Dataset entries
=-=-=-=-=

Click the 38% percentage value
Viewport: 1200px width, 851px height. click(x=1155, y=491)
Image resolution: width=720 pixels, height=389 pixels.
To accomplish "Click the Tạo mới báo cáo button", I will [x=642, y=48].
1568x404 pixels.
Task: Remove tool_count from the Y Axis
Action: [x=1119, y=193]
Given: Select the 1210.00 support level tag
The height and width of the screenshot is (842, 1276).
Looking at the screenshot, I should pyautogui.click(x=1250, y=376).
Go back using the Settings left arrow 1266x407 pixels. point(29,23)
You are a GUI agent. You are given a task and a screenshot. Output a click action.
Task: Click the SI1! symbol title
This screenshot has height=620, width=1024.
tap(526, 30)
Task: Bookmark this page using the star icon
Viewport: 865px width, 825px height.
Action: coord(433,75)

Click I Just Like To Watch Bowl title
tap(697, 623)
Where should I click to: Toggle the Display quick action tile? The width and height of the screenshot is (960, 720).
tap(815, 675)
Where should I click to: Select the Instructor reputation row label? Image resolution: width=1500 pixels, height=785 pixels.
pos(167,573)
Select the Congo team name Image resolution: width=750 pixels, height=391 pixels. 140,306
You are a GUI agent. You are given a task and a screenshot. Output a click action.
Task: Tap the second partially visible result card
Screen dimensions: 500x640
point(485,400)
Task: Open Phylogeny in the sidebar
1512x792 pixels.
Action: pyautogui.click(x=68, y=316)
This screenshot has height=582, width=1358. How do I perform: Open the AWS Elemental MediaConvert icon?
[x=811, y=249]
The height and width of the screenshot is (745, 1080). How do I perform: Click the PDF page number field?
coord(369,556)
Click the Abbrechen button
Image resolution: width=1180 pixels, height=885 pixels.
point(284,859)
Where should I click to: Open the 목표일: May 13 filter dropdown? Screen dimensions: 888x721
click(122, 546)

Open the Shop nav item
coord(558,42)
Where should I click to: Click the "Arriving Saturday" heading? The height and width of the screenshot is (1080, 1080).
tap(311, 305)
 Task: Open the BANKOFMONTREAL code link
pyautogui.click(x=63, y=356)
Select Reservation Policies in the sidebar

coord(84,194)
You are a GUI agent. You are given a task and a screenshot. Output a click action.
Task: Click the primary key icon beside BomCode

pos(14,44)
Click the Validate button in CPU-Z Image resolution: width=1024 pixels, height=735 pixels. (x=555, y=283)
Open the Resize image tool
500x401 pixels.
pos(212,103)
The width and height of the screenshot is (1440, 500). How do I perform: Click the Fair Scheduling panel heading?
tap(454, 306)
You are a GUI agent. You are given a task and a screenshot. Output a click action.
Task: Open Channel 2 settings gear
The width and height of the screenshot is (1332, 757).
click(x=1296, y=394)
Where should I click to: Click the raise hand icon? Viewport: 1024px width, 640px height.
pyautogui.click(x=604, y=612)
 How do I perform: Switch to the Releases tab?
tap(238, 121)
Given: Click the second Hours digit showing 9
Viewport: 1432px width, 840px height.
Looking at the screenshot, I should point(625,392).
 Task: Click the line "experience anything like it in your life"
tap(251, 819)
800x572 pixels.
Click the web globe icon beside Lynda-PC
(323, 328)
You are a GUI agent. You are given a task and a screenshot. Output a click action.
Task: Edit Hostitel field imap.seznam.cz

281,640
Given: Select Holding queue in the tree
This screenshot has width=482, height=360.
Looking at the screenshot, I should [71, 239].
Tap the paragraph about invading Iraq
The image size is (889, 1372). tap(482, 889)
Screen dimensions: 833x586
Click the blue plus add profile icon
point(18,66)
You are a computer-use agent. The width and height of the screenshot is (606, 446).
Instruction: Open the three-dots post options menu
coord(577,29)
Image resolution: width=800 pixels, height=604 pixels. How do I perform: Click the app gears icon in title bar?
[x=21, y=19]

=-=-=-=-=

## Problem:
Your answer must be a single number: the count of lines above that contain the string "second".

## Exercise solution:
2